EM-Titelverteidiger Spanien: Operation Umbruch
Drei der vier vergangenen großen Turniere hat Spanien gewonnen. Da müsste die Frage nach der Favoritenrolle für die EM eigentlich klar zu beantworten sein. Doch das blamable Aus bei der WM 2014 in Brasilien hat Spuren hinterlassen - und wirft vor dem Auftaktspiel gegen Tschechien (15 Uhr, Liveticker SPIEGEL ONLINE / TV-Übertragung ARD) die Frage auf: Wie stark ist der Titelverteidiger wirklich?
Für Trainer Vicente del Bosque ist der dritte EM-Triumph in Folge "das Ziel, aber keine Verpflichtung". Der 65-Jährige hat zwar einen Umbruch eingeleitet - in Frankreich sind nur noch 13 Spieler aus dem WM-Aufgebot dabei. Ein echter Neuanfang sieht jedoch anders aus: Einige Neulinge sind bereits knapp 30 Jahre alt, Stürmer Aritz Aduriz gar schon 35 (Lesen Sie hier eine Analyse zu Spaniens EM-Kader).
Für Spanien spricht
die Defensivstärke: Jordi Alba (FC Barcelona), Sergio Ramos (Real Madrid) und Gerard Piqué (FC Barcelona) sind als feste Größen in der Viererkette gesetzt. In der EM-Qualifikation kassierten die Spanier nur drei Gegentore. Ramos und Piqué sind zudem zwei der passstärksten Innenverteidiger. 95 bzw. 93 Prozent ihrer Pässe kamen laut Potsdamer Institut für Spielanalyse in der EM-Qualifikation beim Mitspieler an.
Diese enorme Ballkontrolle zeichnet das gesamte Spiel der Spanier aus: Mit Ballkontrollphasen von durchschnittlich 18,1 Sekunden belegte das Team in diesem Ranking Platz eins in den Qualifikationsspielen. Das Institut für Spielanalyse machte dabei Sergio Busquets als Schaltzentrale im Mittelfeld aus, 97 Prozent seiner 745 Passversuche waren erfolgreich. Hinzu kommen mit Cesc Fabregas, Koke und Routinier Andrés Iniesta weitere ball- und passsichere Mittelfeldspieler.
Die große Erfahrung und die Erfolge der Vereinsmannschaften in den europäischen Wettbewerben. Real und Atlético Madrid (Champions League) sowie der FC Sevilla (Europa League) erreichten das Finale.

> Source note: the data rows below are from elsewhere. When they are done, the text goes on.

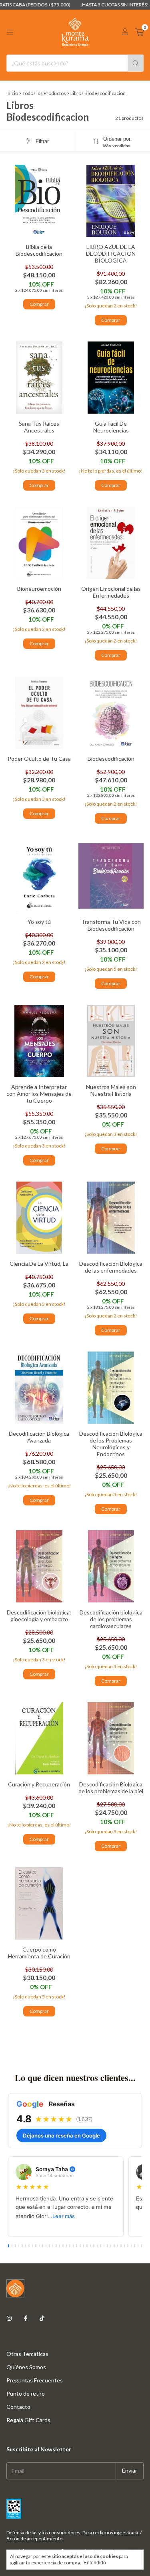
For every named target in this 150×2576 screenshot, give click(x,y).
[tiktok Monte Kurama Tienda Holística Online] (42, 2318)
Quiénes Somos (26, 2367)
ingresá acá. (126, 2533)
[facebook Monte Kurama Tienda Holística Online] (25, 2318)
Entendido (95, 2563)
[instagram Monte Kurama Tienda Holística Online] (9, 2318)
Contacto (18, 2406)
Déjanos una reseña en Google (61, 2135)
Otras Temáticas (27, 2353)
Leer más (63, 2216)
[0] (139, 32)
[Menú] (10, 32)
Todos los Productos (44, 93)
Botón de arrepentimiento (34, 2539)
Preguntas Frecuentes (34, 2380)
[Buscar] (136, 63)
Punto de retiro (25, 2393)
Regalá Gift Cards (28, 2419)
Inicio (12, 93)
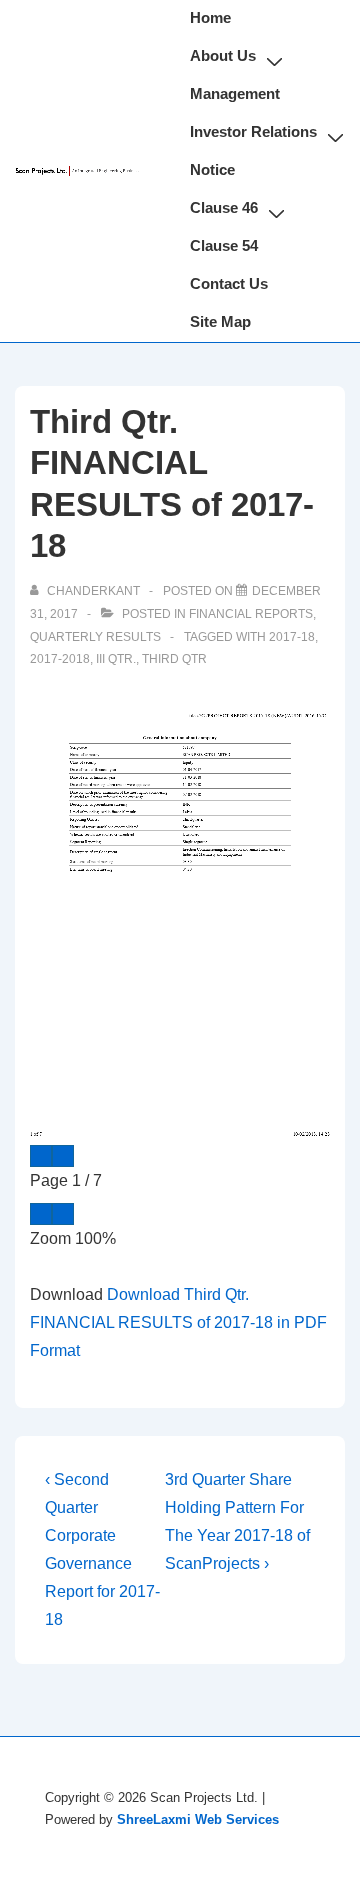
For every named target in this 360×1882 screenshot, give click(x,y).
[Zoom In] (63, 1214)
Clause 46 (224, 207)
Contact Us (229, 283)
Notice (212, 169)
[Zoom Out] (41, 1214)
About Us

Das erschwerte allerdings auch die Vorbereitung: Erst im abschließenden Test gegen Georgien konnte del Bosque auf den kompletten Kader zurückgreifen - und dann setzte es noch eine peinliche 0:1-Niederlage.
So gibt es vor dem Tschechien-Spiel einige Fragezeichen:
Wie viel Unruhe bringt der Wirbel um Torwart David De Gea in die Mannschaft? Er soll angeblich in einen Skandal um einen Porno- und Zuhälterring verwickelt sein, auch wenn sich der 25-Jährige dagegen wehrt und von einer Lüge spricht . Trainer del Bosque ließ auch bei der Abschlusspressekonferenz offen, wer zwischen den Pfosten steht - De Gea oder Rivale Iker Casillas, 35. Der Kapitän und europäische Rekordnationalspieler (167 Länderspiele) hat beim FC Porto eine durchwachsene Saison gespielt und seine beste Zeit wohl hinter sich. Kurz vor Anpfiff stand fest, dass Casillas tatsächlich auf die Bank muss.
Haben die Spanier es geschafft, die Ära ihrer "goldene Generation" zu verlängern? Gerade in der Offensive scheint fraglich, ob David Villa nach seinem Rücktritt gleichwertig ersetzt werden kann. Mit Aduriz (Athletic Bilbao) oder Nolito (Celta Vigo), auch schon 29, stehen doch eher unbekannte Angreifer im Kader. In den Testspielen zeigte sich Flügelstürmer Nolito allerdings äußerst treffsicher.